◆ What is needed ◆
Please copy the records below word for word, line by line, and leave out the pictures.

◆ Input records ◆
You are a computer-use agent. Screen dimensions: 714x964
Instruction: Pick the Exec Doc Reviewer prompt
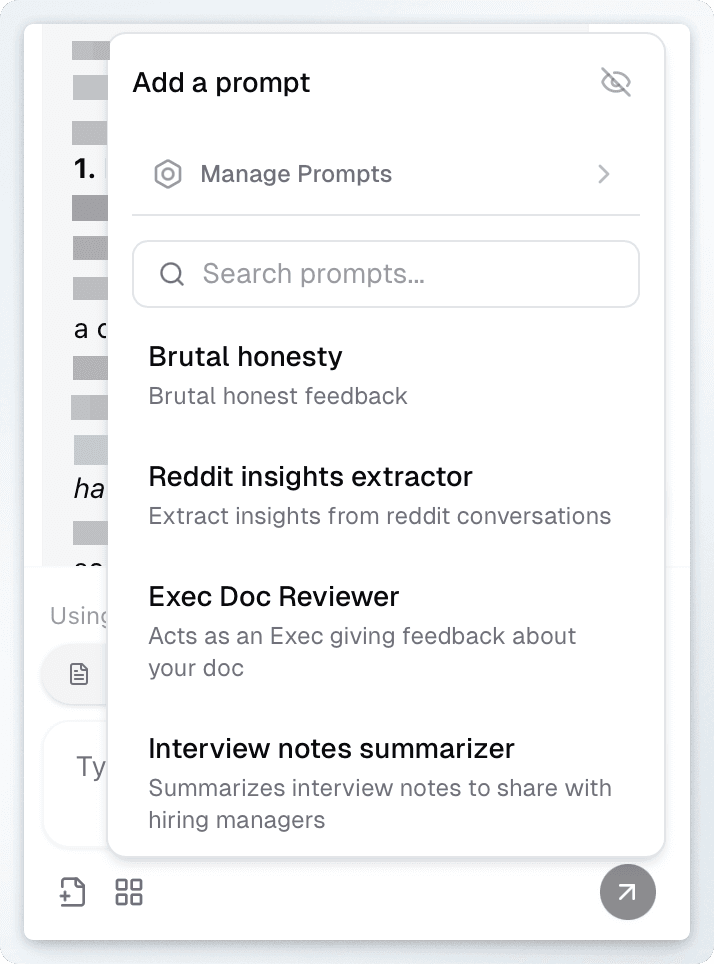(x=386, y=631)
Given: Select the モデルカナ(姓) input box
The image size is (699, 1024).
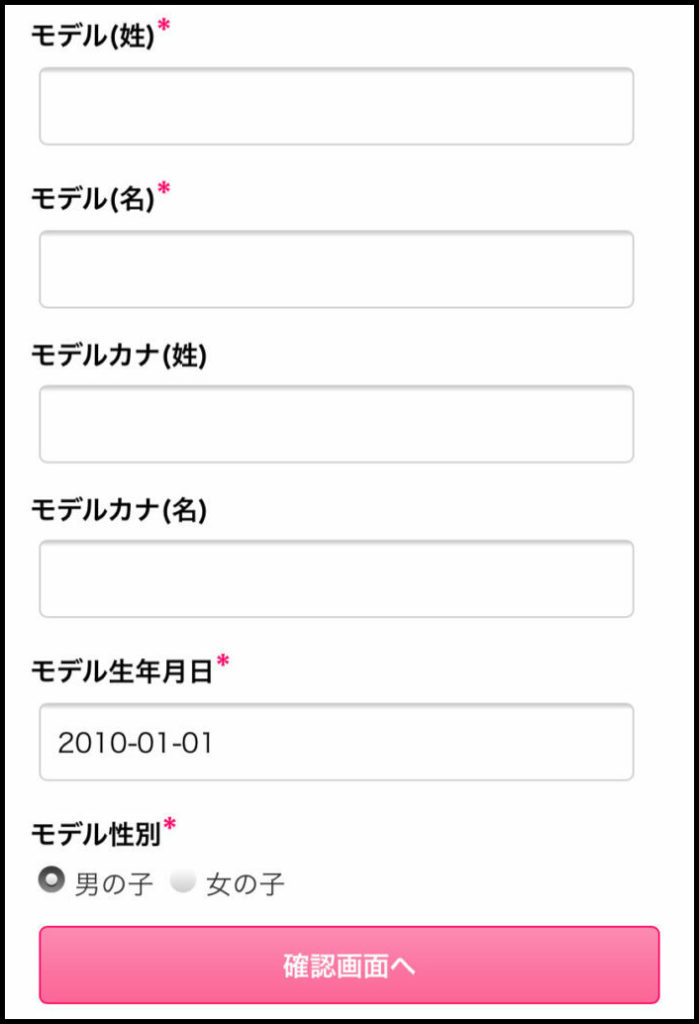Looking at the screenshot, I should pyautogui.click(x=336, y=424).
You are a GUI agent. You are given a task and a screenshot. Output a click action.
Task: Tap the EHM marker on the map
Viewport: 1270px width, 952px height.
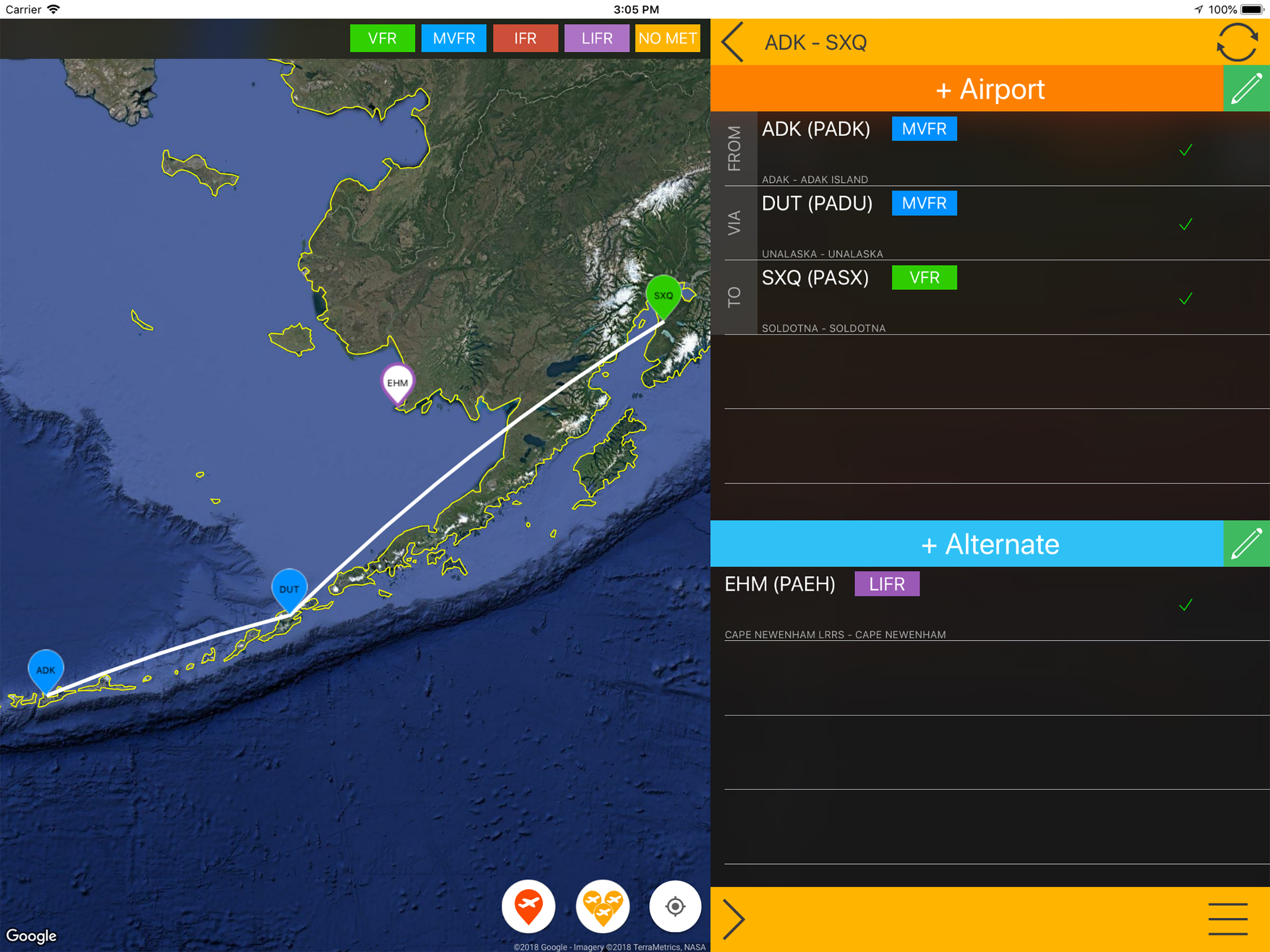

◆ Right answer ◆
You are a computer-use agent. Screen dimensions: 714x964
Instruction: Pick the Exec Doc Reviewer prompt
(x=386, y=631)
Given: Select the モデルカナ(姓) input box
The image size is (699, 1024).
Looking at the screenshot, I should pyautogui.click(x=336, y=424).
You are a GUI agent. You are given a task and a screenshot. Output a click action.
Task: Tap the EHM marker on the map
Viewport: 1270px width, 952px height.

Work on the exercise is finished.